As for Oman’s apparel industry, the U.S. International Trade Commission estimates that the U.S.-Oman agreement will lead to a 66% increase in U.S. imports of apparel manufactured in Oman.
What are the likely effects? A report in May by the National Labor Committee, a not-for-profit research organization, exposed the costs of the first Middle East trade agreement signed by Bush in December 2001 - the U.S.-Jordan Free Trade Agreement. After that agreement was implemented, new factories arrived in Jordan to service American companies primarily from the apparel industry, including Wal-Mart, JC Penney, Target and Jones New York.
The factories have engaged in the worst kinds of human rights and worker abuses, including 48-hour shifts without sleep, violent physical and psychological abuse and workers brought from foreign countries with their passports held by employers, often receiving no pay for their work. Wal-Mart also is a member of the U.S.-Middle East Free Trade Coalition.
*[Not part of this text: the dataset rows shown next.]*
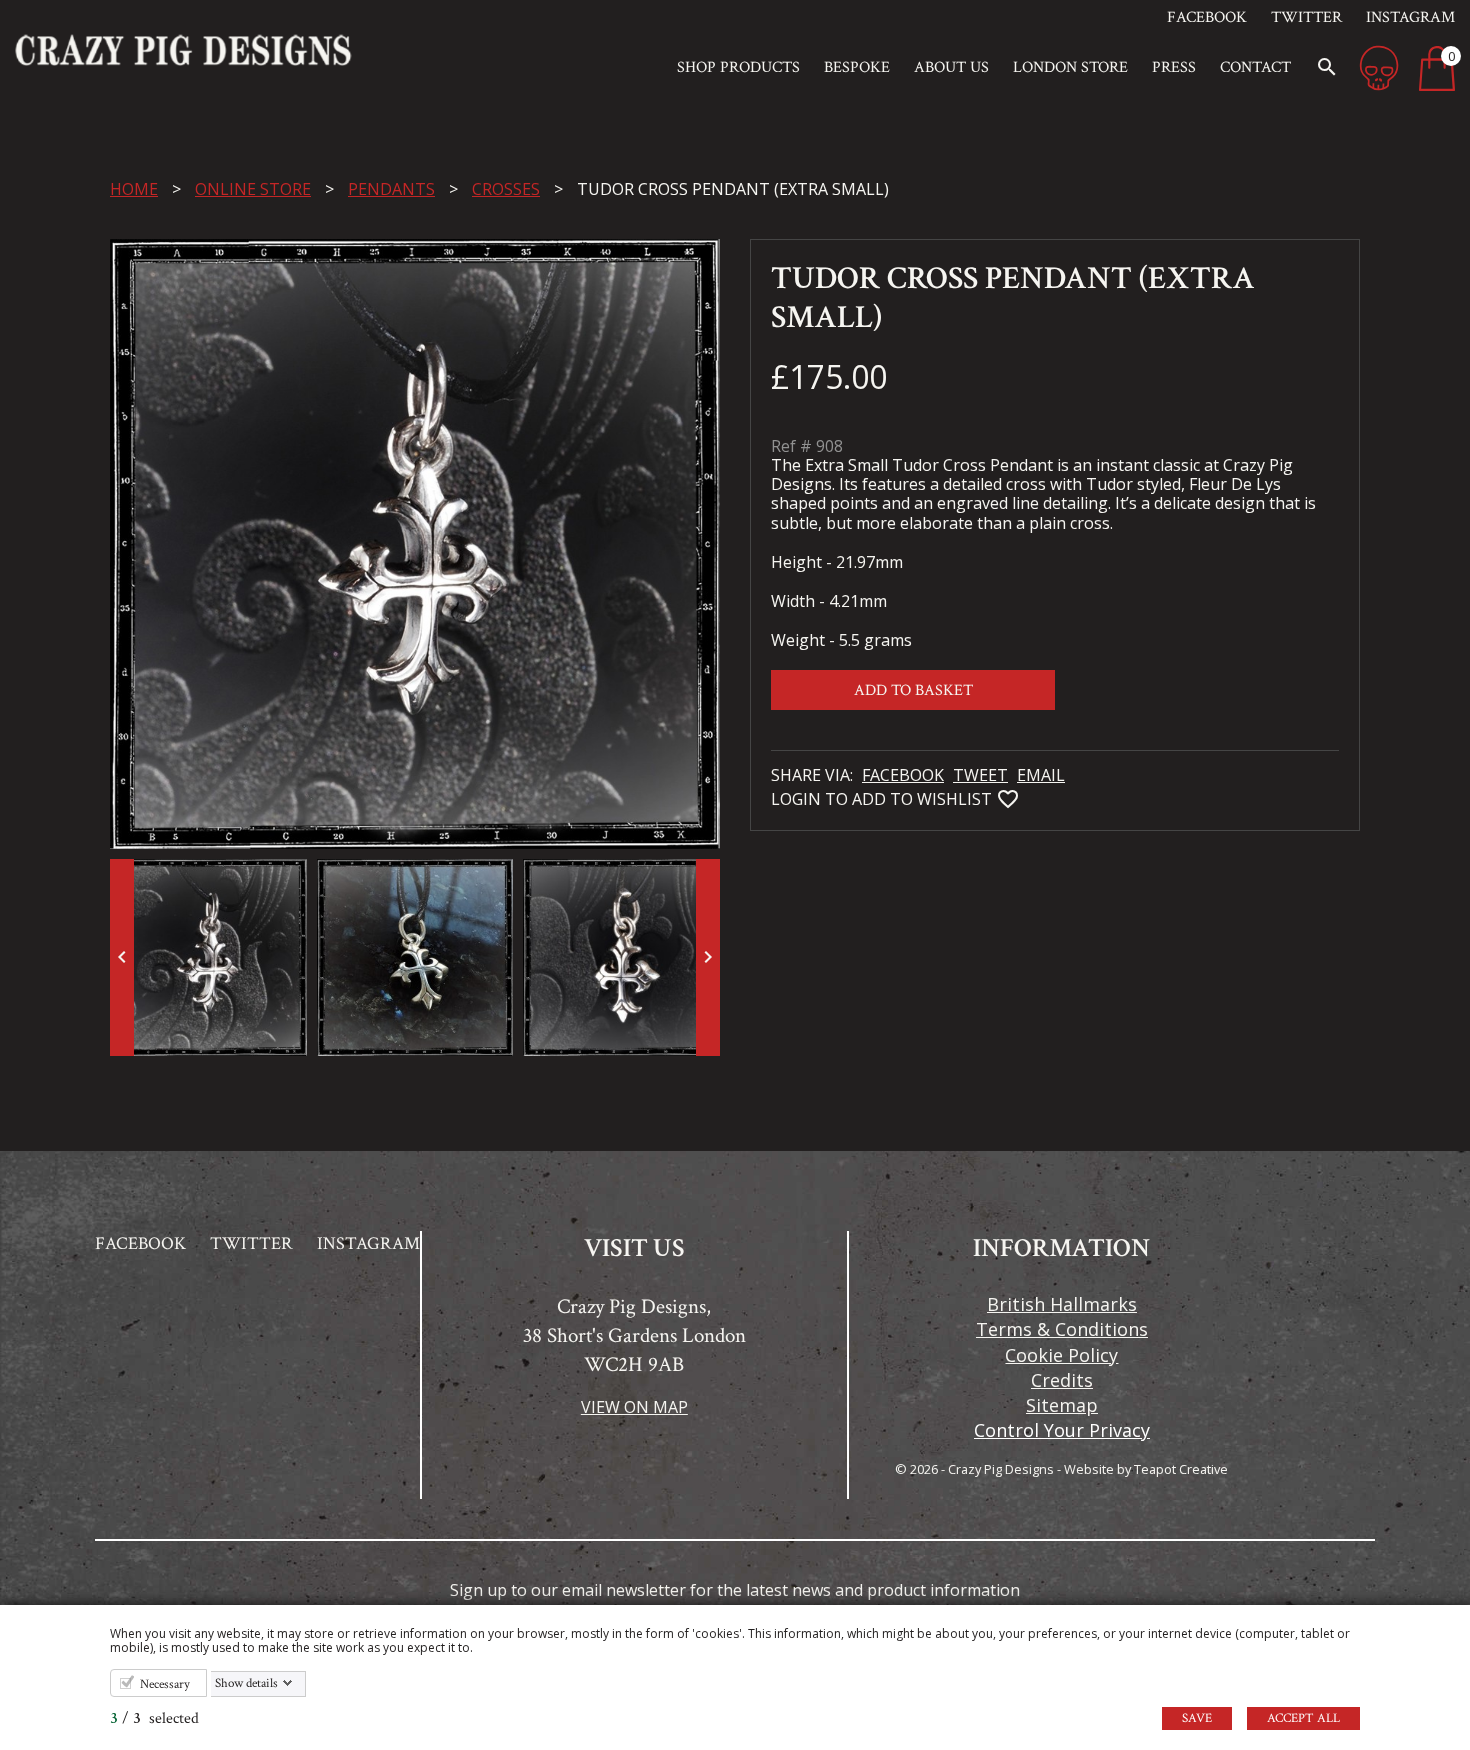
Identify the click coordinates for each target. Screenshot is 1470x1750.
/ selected (154, 1718)
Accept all (1303, 1718)
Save (1197, 1718)
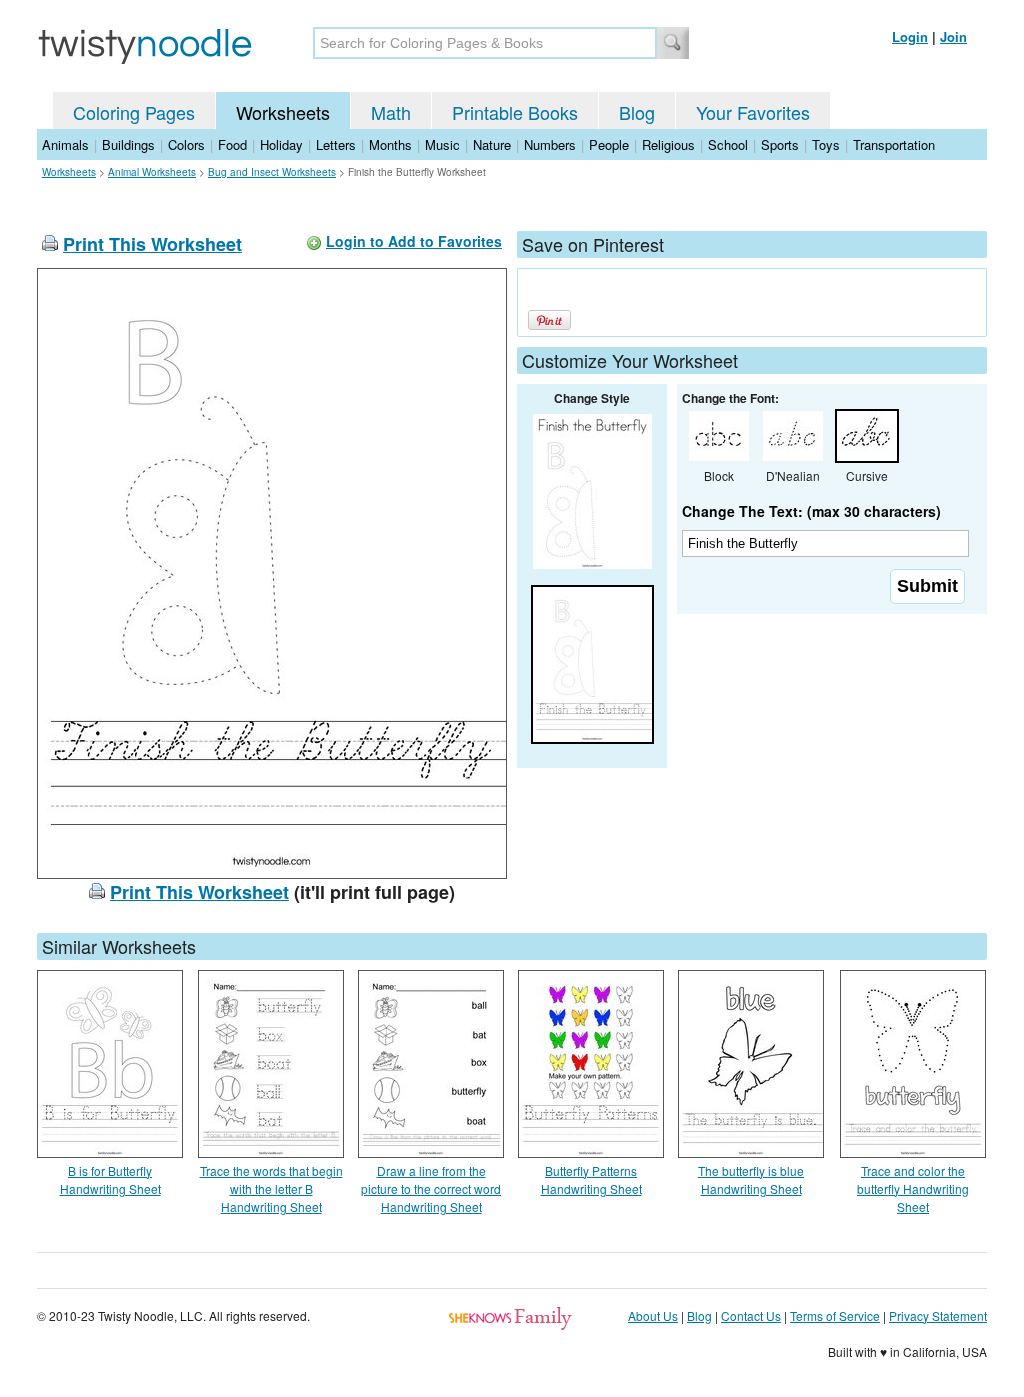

American companies seeking cheap, easy labor are not likely to meet much opposition from the Omani government. The State Department has reported Oman for human trafficking and forced labor abuses. Eighty-five percent of the private-sector workforce in Oman is made up of foreign "guest workers" who are granted limited rights. And the U.S.-Oman Free Trade Agreement does not even include the meager labor standards of the Jordan agreement.
At a moment when people across the Middle East reveal in poll after poll a deep distrust of the United States, and particularly of its actions in the region, it seems ill-advised to advance trade agreements that provide clear rewards to a handful of U.S. corporations but few discernible benefits to either the people of the Middle East or the people of the United States.